However, now it has been restored to its former glory and it is open to the public every day.
The monthly highlight of Burnett House is that it offers a High Tea. For a princely sum of $25 for two, anyone can have afternoon tea in the English style of the period, complete with beautiful porcelain crockery and individual teapots.
There is a lounge ('drawing room') on the bottom floor which is a large area where guests would have been made welcome and offered drinks and hors d'oeuvres and where the butler and maids in waiting would have taken coats and scarves.
The kitchen was off to one side through a small hallway, and is now set out in the style of the day, small compared to most modern kitchen areas but considerably larger than would have been in most households of 'ordinary' people.
Upstairs is one very large central bedroom which is surrounded on three sides by covered in verandahs, one of which serves as a sitting room where drinks were served and the occupants could look out over the harbour while relaxing.
The bed was covered with a mosquito net tied up for day time convenience.
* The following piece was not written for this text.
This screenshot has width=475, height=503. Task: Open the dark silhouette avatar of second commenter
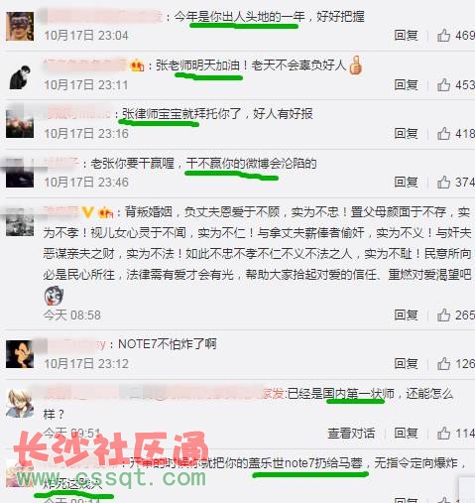pyautogui.click(x=20, y=76)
On one side of the bed was the latest 1930's radio set in beautifully polished timbers, while on the other side were free standing wardrobes, set up for display with men's ties hanging in one section and fashionable ladies' evening gowns in the other.
Burnett House is only one of four like it remaining in Darwin and stands as a beacon of a past era.
Yet the essentials of a home are all these, precisely the same essentials that have stood within all homes from time immemorial. The question therefore remains as it has always done so, what is a home?
It is here that we can differentiate between a house as a building, and a home which is the ingredients that make up what we might refer to as the ideal living experiences involving (usually) family living: giving and receiving love; being cherished and caring for others; having a place for personal privacy, and being able to feel safe.
The Bible certainly emphasises the importance of a home. Deuteronomy 6 centres on the ingredients of a godly home and II Timothy 3 verse 15 emphasises the importance of raising our children within such an environment.
Burnett House exhibited precisely all of this; and we can now see how it still stands as an illustration of a home.